Any of his 12 conversations with Russ Roberts would, of course, be a better use of your time. And as entertaining!


Thing I thought I’d never write about #2: bias. A brief commentary on unbiased methods, social and otherwise, is out today in Nature’s latest review journal, Nature Reviews Bioengineering.

Thing #1 was, of course, covid-19, but I broke that barrier earlier this year.


The Popperian Podcast:

Interviewing academics, professionals and other experts, The Popperian Podcast is a monthly podcast where Jed Lea-Henry looks into the philosophy and life of Karl Popper.

The latest episode, about medical discovery, pairs nicely with Against Method.


Today’s WaPo:

The Washington Post and KFF surveyed one of the largest randomized samples of U.S. transgender adults to date about their childhoods, feelings and lives.

There is, of course, no such a thing as a randomized sample. Samples are random, trails are randomized. Let’s not present opinion polls as high science.


Nothing beats repetition for reinforcing concepts. This week’s episode of EconTalk began with Megan McArdle describing the Oedipus trap, but ended with a discussion on science and policy that echoed concerns raised in Against Method.

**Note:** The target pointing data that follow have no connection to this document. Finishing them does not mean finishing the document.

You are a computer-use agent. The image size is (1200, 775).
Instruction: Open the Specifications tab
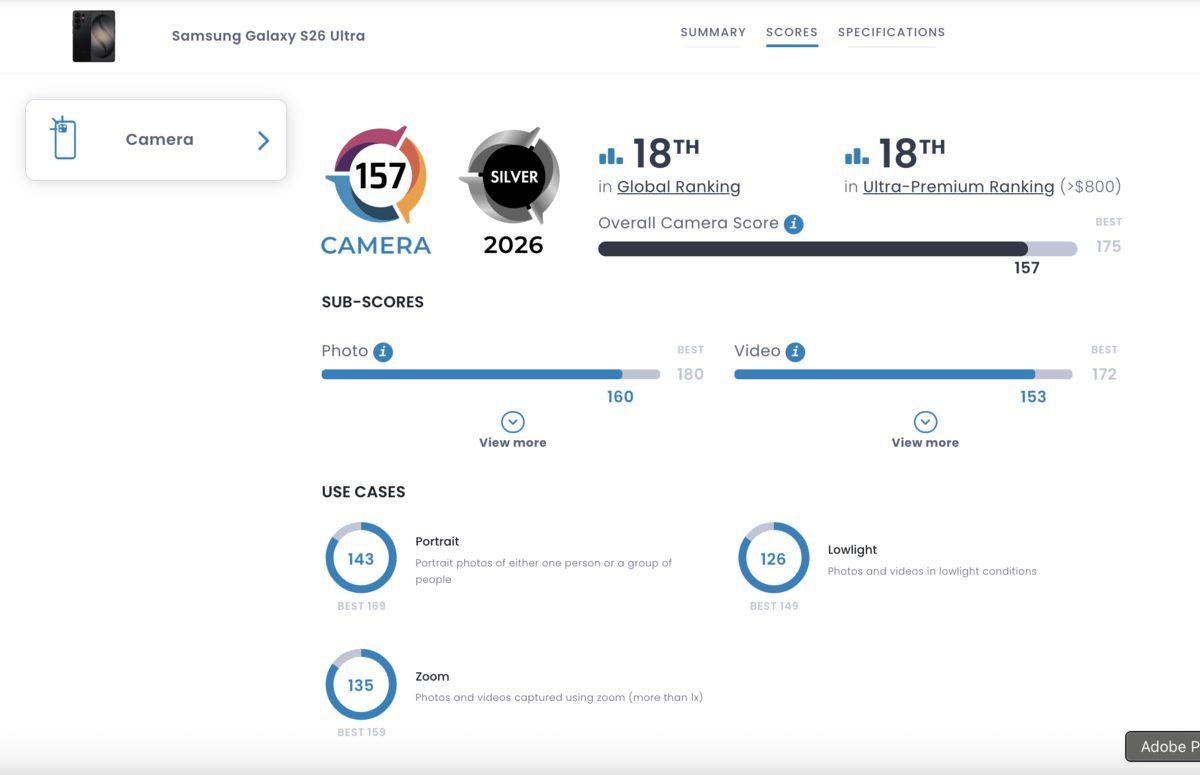891,32
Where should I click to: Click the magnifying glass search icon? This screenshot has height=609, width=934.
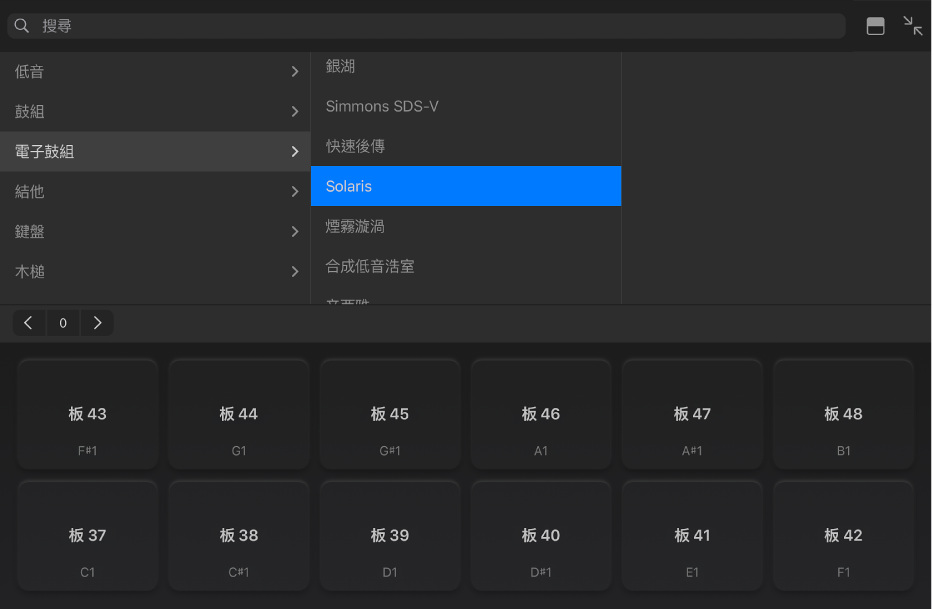tap(21, 26)

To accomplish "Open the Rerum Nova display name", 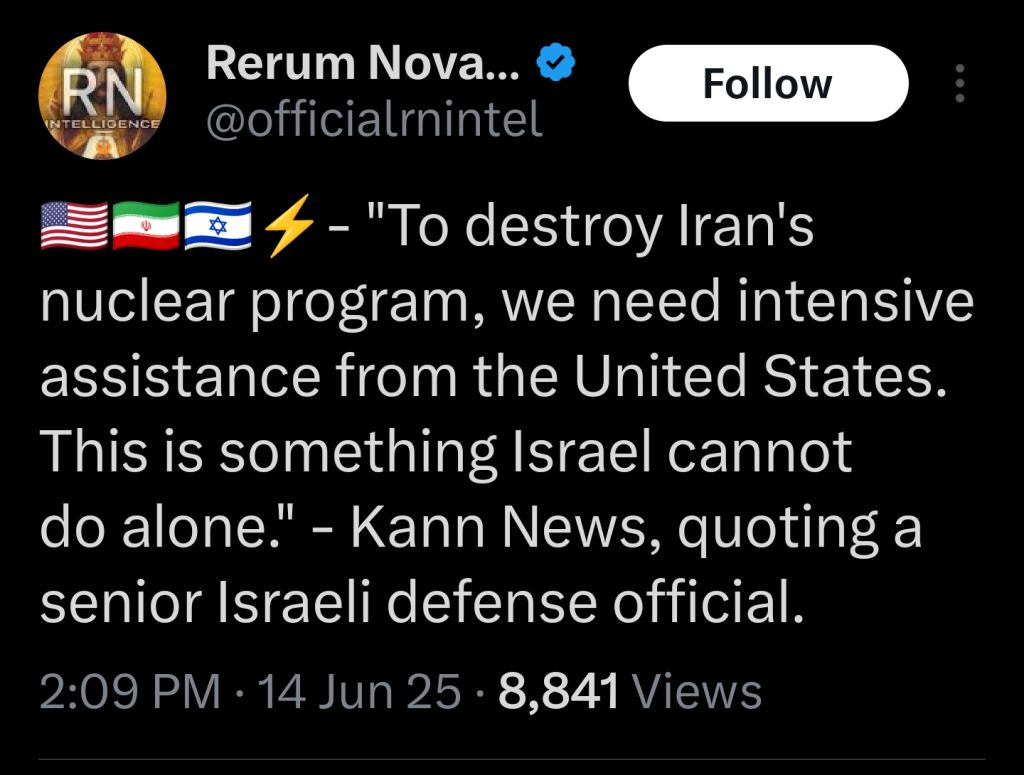I will coord(363,63).
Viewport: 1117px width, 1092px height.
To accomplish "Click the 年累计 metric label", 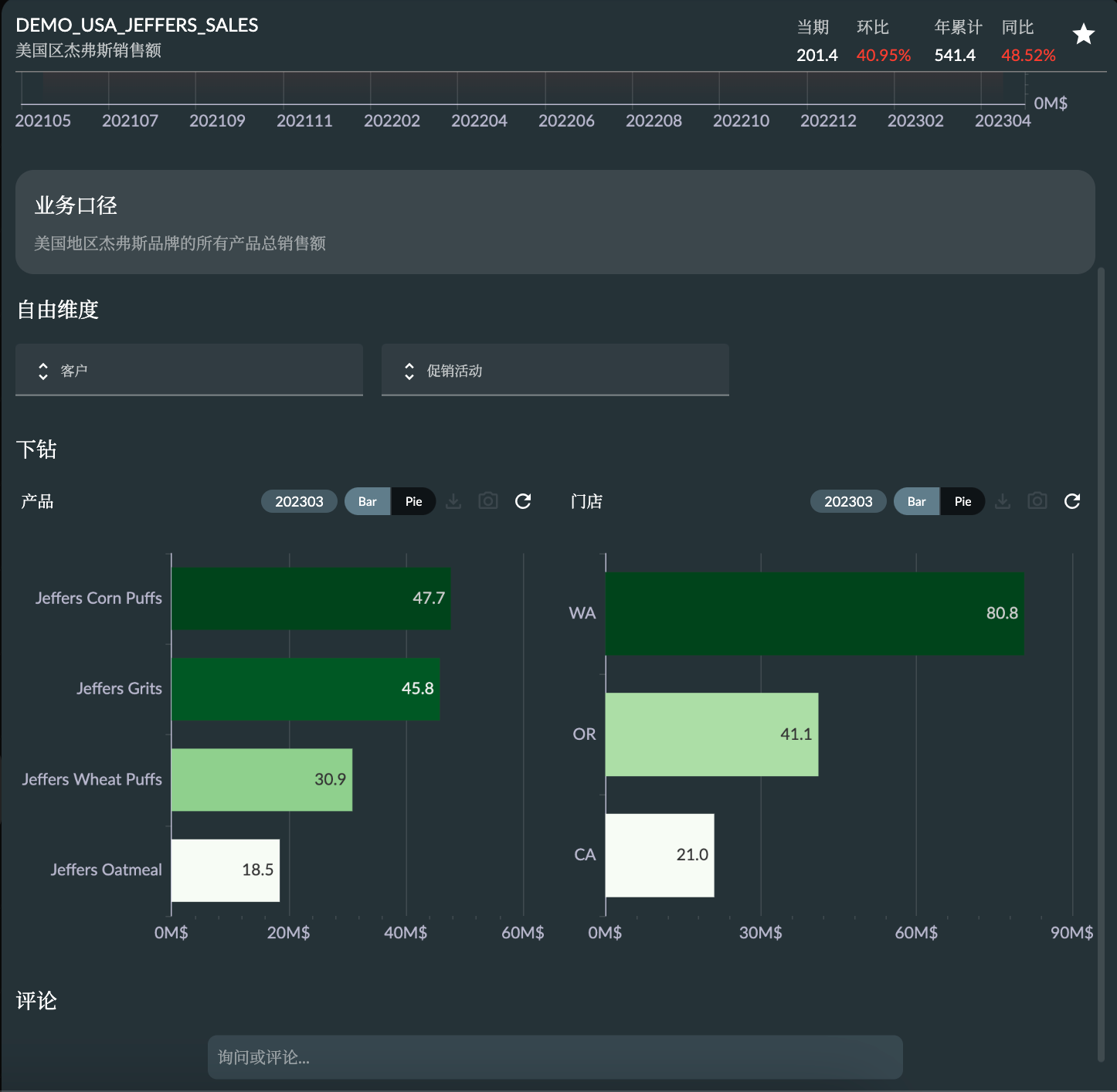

Science is a good servant but a vicious master, and “just following the science” is a recipe for all sorts of disasters.


Daylight Shifting Torture

Did you know that the T in DST stands for Torture? Just ask people with school-age children. It also doesn’t save anything, it shifts hours around, so the S is for Shifting. Only, to be more precise, you should really swap the f with another t.

That’s more like it.

Swatch Internet Time may have been a gimmick, but having a universal time with shifting opening hours (why not wake up at “midnight” and have school and work start at “2am”) would be preferable to… this. That is what, in effect, the strange beasts who like DST are doing, their jobs allowing them to sleep in and start their days whenever the sun actually comes up. No such luck form farmers, bakers, doctors, and most other professions that have to deal with the physical reality.

Science can do many things, but until we all move to an indoor habitat and bask in artificial sunshine it cannot increase the number of daylight hours. Pretending that it can — and codifying it into law — is a triumph of stupidity.